Excerpted passage:
*** Block opens ***

German sportswear company Puma SE has reported fiscal 2025 (FY25) sales of €7.3 billion (~$8.61 billion), with currency-adjusted revenue declining 8.1 per cent and reported sales falling 13.1 per cent amid unfavourable currency movements. The downturn spanned all regions and product categories, reflecting inventory takebacks, reduced exposure to lower-quality wholesale channels and restrained promotional activity as part of its strategic reset.

Wholesale revenue dropped 12.8 per cent on a currency-adjusted basis to €4.9 billion, while direct-to-consumer (DTC) sales increased 3.4 per cent, lifting the DTC share to 32.4 per cent from 28.9 per cent.

Regionally, sales fell 6.9 per cent in Europe, Middle East and Africa (EMEA), 7.4 per cent in Asia-Pacific and 10 per cent in the Americas, with North America driving much of the decline.

Puma has reported sales of €7.3 billion (~$8.61 billion) in FY25, with currency-adjusted revenue down 8.1 per cent amid strategic reset actions.
Wholesale declined while DTC share increased.
Margins contracted and EBIT turned negative, leading to a net loss.
Q4 saw sharper declines across regions and categories.
Puma expects further sales softness and negative EBIT in FY26.

By product segment, footwear sales decreased 7.1 per cent, apparel declined 9.7 per cent and accessories fell 8.5 per cent, although selective growth was observed in running, training and premium sport style lines, Puma said in a press release.

Profitability weakened significantly during the year. Gross margin contracted 260 basis points to 45.0 per cent, impacted by promotional activity, inventory reserves, unfavourable mix and currency effects. Adjusted EBIT turned negative at €165.6 million, while reported EBIT declined to -€357.2 million after €191.6 million in one-off costs related mainly to the cost efficiency programme and goodwill impairments.

Loss from continuing operations widened to -€643.6 million, translating to earnings per share of -€4.37 versus €1.88 in the prior year.

From a balance sheet perspective, inventories rose 2.3 per cent to €2.06 billion as inventory takebacks from wholesale partners supported distribution clean-up. Working capital increased 20.2 per cent, while trade receivables and payables declined sharply in line with reduced sales and purchasing activity. Puma ended the year with additional financing capacity, including €1,202.2 million in unutilised credit lines.

*** Block closes ***

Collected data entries
*** Block opens ***

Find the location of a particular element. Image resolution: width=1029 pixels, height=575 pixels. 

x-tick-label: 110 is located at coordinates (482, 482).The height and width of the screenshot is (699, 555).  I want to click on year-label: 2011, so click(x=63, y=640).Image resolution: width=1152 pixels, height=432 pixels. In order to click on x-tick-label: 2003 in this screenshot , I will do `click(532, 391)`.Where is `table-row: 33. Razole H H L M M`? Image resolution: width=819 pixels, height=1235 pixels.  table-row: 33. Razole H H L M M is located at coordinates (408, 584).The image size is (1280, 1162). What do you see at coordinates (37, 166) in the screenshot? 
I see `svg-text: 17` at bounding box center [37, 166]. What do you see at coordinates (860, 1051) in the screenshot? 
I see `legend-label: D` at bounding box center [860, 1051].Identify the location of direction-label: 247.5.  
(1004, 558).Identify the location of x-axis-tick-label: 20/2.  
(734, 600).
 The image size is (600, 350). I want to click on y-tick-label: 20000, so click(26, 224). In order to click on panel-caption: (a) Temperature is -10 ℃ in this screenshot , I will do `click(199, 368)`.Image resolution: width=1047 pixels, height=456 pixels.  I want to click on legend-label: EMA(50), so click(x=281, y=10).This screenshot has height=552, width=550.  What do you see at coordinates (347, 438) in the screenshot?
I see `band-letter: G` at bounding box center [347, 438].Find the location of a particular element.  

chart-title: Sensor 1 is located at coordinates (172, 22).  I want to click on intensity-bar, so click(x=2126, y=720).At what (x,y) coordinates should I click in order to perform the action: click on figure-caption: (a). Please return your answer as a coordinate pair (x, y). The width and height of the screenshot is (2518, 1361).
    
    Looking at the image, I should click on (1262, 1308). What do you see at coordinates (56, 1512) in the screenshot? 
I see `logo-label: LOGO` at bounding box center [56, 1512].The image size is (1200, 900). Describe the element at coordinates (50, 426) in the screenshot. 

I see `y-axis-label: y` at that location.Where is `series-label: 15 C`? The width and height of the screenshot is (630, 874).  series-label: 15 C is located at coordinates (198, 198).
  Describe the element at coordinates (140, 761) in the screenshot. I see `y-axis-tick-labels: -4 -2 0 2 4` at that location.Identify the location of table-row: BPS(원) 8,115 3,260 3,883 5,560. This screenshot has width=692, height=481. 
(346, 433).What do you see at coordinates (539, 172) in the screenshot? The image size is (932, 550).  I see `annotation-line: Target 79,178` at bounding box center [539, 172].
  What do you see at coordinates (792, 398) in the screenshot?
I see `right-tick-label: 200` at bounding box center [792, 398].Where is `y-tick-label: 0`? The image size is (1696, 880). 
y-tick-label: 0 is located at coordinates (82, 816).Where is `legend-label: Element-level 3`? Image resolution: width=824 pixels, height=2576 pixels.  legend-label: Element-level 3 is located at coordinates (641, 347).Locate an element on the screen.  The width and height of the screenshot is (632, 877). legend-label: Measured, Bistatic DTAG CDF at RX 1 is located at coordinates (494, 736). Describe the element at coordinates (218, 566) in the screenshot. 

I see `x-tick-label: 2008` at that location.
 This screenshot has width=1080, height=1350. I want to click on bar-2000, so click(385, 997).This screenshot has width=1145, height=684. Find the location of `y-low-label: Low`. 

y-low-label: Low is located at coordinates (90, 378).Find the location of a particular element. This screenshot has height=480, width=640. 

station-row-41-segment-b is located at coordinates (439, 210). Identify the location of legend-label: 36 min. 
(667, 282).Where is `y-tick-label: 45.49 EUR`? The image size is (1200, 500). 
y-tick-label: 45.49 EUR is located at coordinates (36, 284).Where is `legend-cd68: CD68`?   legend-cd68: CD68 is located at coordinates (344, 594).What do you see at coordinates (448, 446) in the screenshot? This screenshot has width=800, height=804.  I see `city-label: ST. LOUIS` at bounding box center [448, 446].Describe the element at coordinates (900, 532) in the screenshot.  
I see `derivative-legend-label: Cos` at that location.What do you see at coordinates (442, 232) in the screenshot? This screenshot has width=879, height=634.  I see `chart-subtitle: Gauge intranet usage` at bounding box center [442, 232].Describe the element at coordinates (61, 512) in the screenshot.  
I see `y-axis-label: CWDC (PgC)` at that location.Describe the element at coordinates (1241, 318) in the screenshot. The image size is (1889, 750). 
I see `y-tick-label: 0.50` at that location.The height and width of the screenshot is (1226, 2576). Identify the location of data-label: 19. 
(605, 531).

*** Block closes ***

Exercise directions:
Update the stretch of the Puma earnings report from "German sportswear company" through "of the decline.", changing "currency-adjusted" to "constant-currency" each time it appears. These records were gathered from a separate source.

Written reply:
German sportswear company Puma SE has reported fiscal 2025 (FY25) sales of €7.3 billion (~$8.61 billion), with constant-currency revenue declining 8.1 per cent and reported sales falling 13.1 per cent amid unfavourable currency movements. The downturn spanned all regions and product categories, reflecting inventory takebacks, reduced exposure to lower-quality wholesale channels and restrained promotional activity as part of its strategic reset.

Wholesale revenue dropped 12.8 per cent on a constant-currency basis to €4.9 billion, while direct-to-consumer (DTC) sales increased 3.4 per cent, lifting the DTC share to 32.4 per cent from 28.9 per cent.

Regionally, sales fell 6.9 per cent in Europe, Middle East and Africa (EMEA), 7.4 per cent in Asia-Pacific and 10 per cent in the Americas, with North America driving much of the decline.